Don't let pain make you refuse to vaccinate your kids
Public health officials estimate that just two per cent of parents refuse to have their infants vaccinated. But as many as twenty per cent of parents are hesitant to do so. One reason is that needles can be painful. A new study offers a solution to reduce the sting.
The most effective way to reduce the pain of immunizations was the focus of a study just published in the Canadian Medical Association Journal. Doctors from the Hospital for Sick Children in Toronto enrolled more than 350 infants in a study that tested three methods that doctors used to reduce the pain of needles. They included an anaesthetic cream slathered on the skin just before the injection, a spoonful of a sugary solution given to the infant, and an educational video given to parents on how to soothe their babies. The best way to control the infant's pain consistently was to use all three methods - video for the parents, and sugar plus topical anaesthetic for the infants. Kids treated with all three had less anxiety about needles, and did not develop hypersensitivity to painful tests. Compared to placebo, kids treated with all three were significantly more likely to accept vaccinations down the road.

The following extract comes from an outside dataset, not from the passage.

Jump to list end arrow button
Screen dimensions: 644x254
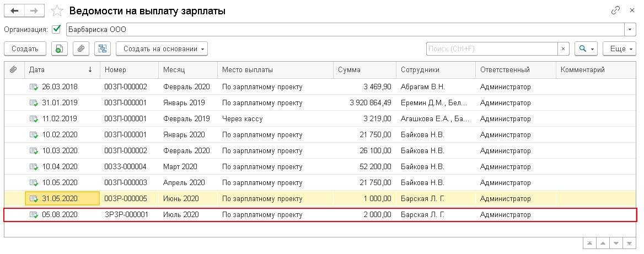click(x=629, y=244)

The Canadian Immunization Guide has incorporated ways to manage the pain from vaccinations. But surveys of clinics have found that pain management techniques aren't used often. Some health professionals don't learn effective techniques to manage the pain. The reason I hear often is that it takes several minutes to manage pain, but just a few seconds to actually give the needle. The fact that doctors tend to give lollypops to kids after giving the shot suggests that they know it hurts, but hope that the pleasure of the lollypop will reduce the memory of the pain of the needle.

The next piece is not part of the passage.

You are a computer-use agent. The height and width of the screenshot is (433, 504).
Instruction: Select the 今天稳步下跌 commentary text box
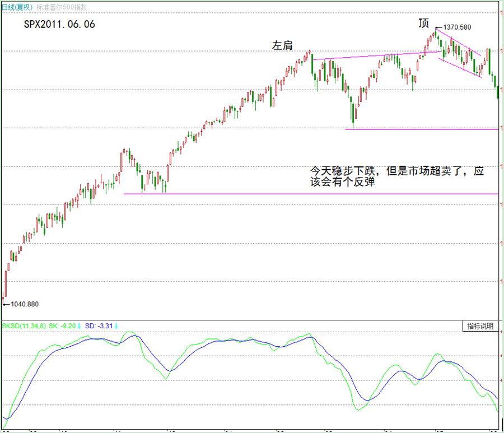(x=396, y=175)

Public health experts say they don't know how big a role untreated pain plays in vaccine hesitancy. They believe other factors play a bigger role. There has been a lot of focus on the influence of the media and the Internet playing up stories that raise safety concerns about immunizations. There are studies that suggest that adolescents are more fearful of needles and pain from injections than are infants. Teenage fears about needles could be a factor in reduced vaccination rates in that age group. The bottom line is that vaccine hesitancy is real; almost one quarter of Canadian parents say their kids have not received at least one of the recommended vaccinations.

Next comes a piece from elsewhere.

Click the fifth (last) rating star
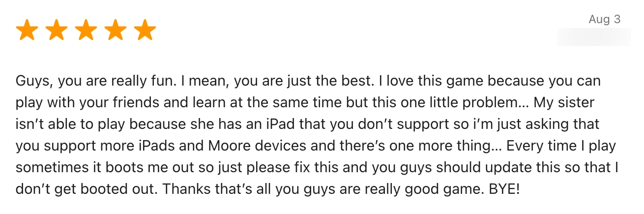 pos(145,31)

We should be concerned about this vaccine hesitancy to the extent that it leads to tangible action. Vaccine refusal has been associated with outbreaks of H. influenza meningitis and respiratory disease, chicken pox, pneumococcal pneumonia and meningitis, measles and whooping cough. In particular, measles outbreaks have been reported in parts of the U.S. that have high rates of vaccine delay and refusal. In the case of whooping cough, vaccine refusal has also been shown to be a contributing factor to recent outbreaks, although in fairness, the whooping cough vaccine also loses its effectiveness over time.
The authors of the study in the Canadian Medical Association Journal recommend that doctors use anesthetic cream when giving vaccinations. They say the fact the pain is fairly brief is no excuse not to try and manage it. As for addressing other sources of vaccine hesitancy, doctors and nurses should discuss childhood immunizations with parents every chance they get -- annual check ups and especially when the child is sick. As for adolescents, they are more likely than infants to see the doctor after getting injured during physical education and playing sports.
Public health experts say that a visit for a knee or ankle injury is a perfect opportunity for doctors to discuss vaccinations, and a missed opportunity when they don't.